Reproduce the records below exactly as given.

╭─ Task inputs

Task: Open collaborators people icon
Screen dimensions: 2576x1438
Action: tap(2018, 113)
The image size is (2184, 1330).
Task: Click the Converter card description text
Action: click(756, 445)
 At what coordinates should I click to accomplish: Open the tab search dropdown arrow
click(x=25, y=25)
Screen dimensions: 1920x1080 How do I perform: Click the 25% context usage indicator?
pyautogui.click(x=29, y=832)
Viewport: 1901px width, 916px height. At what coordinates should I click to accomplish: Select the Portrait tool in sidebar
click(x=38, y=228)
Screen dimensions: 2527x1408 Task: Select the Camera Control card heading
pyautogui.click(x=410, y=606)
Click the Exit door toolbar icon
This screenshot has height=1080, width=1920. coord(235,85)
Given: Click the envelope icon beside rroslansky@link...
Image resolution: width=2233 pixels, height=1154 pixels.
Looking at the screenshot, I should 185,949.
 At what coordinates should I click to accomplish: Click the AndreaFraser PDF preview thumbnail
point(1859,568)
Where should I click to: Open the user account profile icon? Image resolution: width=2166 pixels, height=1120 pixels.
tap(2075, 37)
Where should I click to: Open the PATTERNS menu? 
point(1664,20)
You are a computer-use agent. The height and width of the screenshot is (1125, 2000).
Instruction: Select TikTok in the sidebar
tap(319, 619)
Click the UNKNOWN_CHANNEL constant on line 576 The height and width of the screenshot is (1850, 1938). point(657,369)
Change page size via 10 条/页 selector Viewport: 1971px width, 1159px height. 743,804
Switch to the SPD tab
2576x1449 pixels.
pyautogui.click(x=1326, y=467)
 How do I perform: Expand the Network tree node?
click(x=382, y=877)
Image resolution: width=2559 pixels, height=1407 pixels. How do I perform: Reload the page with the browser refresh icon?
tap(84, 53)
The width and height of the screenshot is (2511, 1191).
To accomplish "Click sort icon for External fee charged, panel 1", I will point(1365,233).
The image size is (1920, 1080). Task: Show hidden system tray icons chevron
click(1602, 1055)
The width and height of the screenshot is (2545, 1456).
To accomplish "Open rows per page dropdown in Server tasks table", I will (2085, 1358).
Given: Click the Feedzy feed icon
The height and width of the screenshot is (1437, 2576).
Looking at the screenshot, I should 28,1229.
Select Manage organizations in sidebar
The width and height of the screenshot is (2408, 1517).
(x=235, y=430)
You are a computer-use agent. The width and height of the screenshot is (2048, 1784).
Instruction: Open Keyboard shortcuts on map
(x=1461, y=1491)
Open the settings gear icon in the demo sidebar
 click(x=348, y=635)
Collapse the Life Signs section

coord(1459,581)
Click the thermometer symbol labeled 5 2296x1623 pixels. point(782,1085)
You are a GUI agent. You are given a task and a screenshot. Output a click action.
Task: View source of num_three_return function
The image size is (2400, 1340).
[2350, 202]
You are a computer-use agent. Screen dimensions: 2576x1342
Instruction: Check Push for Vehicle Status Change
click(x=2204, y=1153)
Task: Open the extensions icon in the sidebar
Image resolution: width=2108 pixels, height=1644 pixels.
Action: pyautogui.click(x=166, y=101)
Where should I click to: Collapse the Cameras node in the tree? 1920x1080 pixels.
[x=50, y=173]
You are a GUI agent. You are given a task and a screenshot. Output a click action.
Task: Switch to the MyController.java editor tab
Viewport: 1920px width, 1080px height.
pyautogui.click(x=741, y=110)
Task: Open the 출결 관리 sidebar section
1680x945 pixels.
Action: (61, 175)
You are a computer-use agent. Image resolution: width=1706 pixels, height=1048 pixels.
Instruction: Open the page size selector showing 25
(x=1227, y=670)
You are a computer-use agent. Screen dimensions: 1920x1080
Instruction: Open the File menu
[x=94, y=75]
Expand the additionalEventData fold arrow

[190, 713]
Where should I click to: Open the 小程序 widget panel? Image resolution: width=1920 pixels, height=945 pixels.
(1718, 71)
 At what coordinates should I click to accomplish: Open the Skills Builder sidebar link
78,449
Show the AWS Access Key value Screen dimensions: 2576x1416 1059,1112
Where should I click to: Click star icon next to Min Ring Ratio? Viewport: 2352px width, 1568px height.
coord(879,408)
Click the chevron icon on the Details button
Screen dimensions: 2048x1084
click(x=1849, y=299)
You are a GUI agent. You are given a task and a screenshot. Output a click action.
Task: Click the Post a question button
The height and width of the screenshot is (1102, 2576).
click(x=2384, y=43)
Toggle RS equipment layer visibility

╰─

Response below:
Task: Open collaborators people icon
Screen dimensions: 2576x1438
Action: tap(2018, 113)
The image size is (2184, 1330).
Task: Click the Converter card description text
Action: click(756, 445)
 At what coordinates should I click to accomplish: Open the tab search dropdown arrow
click(x=25, y=25)
Screen dimensions: 1920x1080 How do I perform: Click the 25% context usage indicator?
pyautogui.click(x=29, y=832)
Viewport: 1901px width, 916px height. At what coordinates should I click to accomplish: Select the Portrait tool in sidebar
click(x=38, y=228)
Screen dimensions: 2527x1408 Task: Select the Camera Control card heading
pyautogui.click(x=410, y=606)
Click the Exit door toolbar icon
This screenshot has height=1080, width=1920. coord(235,85)
Given: Click the envelope icon beside rroslansky@link...
Image resolution: width=2233 pixels, height=1154 pixels.
Looking at the screenshot, I should 185,949.
 At what coordinates should I click to accomplish: Click the AndreaFraser PDF preview thumbnail
point(1859,568)
Where should I click to: Open the user account profile icon? Image resolution: width=2166 pixels, height=1120 pixels.
tap(2075, 37)
Where should I click to: Open the PATTERNS menu? 
point(1664,20)
You are a computer-use agent. The height and width of the screenshot is (1125, 2000).
Instruction: Select TikTok in the sidebar
tap(319, 619)
Click the UNKNOWN_CHANNEL constant on line 576 The height and width of the screenshot is (1850, 1938). point(657,369)
Change page size via 10 条/页 selector Viewport: 1971px width, 1159px height. 743,804
Switch to the SPD tab
2576x1449 pixels.
pyautogui.click(x=1326, y=467)
 How do I perform: Expand the Network tree node?
click(x=382, y=877)
Image resolution: width=2559 pixels, height=1407 pixels. How do I perform: Reload the page with the browser refresh icon?
tap(84, 53)
The width and height of the screenshot is (2511, 1191).
To accomplish "Click sort icon for External fee charged, panel 1", I will point(1365,233).
The image size is (1920, 1080). Task: Show hidden system tray icons chevron
click(1602, 1055)
The width and height of the screenshot is (2545, 1456).
To accomplish "Open rows per page dropdown in Server tasks table", I will (2085, 1358).
Given: Click the Feedzy feed icon
The height and width of the screenshot is (1437, 2576).
Looking at the screenshot, I should 28,1229.
Select Manage organizations in sidebar
The width and height of the screenshot is (2408, 1517).
(x=235, y=430)
You are a computer-use agent. The width and height of the screenshot is (2048, 1784).
Instruction: Open Keyboard shortcuts on map
(x=1461, y=1491)
Open the settings gear icon in the demo sidebar
 click(x=348, y=635)
Collapse the Life Signs section

coord(1459,581)
Click the thermometer symbol labeled 5 2296x1623 pixels. point(782,1085)
You are a GUI agent. You are given a task and a screenshot. Output a click action.
Task: View source of num_three_return function
The image size is (2400, 1340).
[2350, 202]
You are a computer-use agent. Screen dimensions: 2576x1342
Instruction: Check Push for Vehicle Status Change
click(x=2204, y=1153)
Task: Open the extensions icon in the sidebar
Image resolution: width=2108 pixels, height=1644 pixels.
Action: pyautogui.click(x=166, y=101)
Where should I click to: Collapse the Cameras node in the tree? 1920x1080 pixels.
[x=50, y=173]
You are a GUI agent. You are given a task and a screenshot. Output a click action.
Task: Switch to the MyController.java editor tab
Viewport: 1920px width, 1080px height.
pyautogui.click(x=741, y=110)
Task: Open the 출결 관리 sidebar section
1680x945 pixels.
Action: (61, 175)
You are a computer-use agent. Image resolution: width=1706 pixels, height=1048 pixels.
Instruction: Open the page size selector showing 25
(x=1227, y=670)
You are a computer-use agent. Screen dimensions: 1920x1080
Instruction: Open the File menu
[x=94, y=75]
Expand the additionalEventData fold arrow

[190, 713]
Where should I click to: Open the 小程序 widget panel? Image resolution: width=1920 pixels, height=945 pixels.
(1718, 71)
 At what coordinates should I click to accomplish: Open the Skills Builder sidebar link
78,449
Show the AWS Access Key value Screen dimensions: 2576x1416 1059,1112
Where should I click to: Click star icon next to Min Ring Ratio? Viewport: 2352px width, 1568px height.
coord(879,408)
Click the chevron icon on the Details button
Screen dimensions: 2048x1084
click(x=1849, y=299)
You are a GUI agent. You are given a task and a screenshot. Output a click action.
Task: Click the Post a question button
The height and width of the screenshot is (1102, 2576).
click(x=2384, y=43)
Toggle RS equipment layer visibility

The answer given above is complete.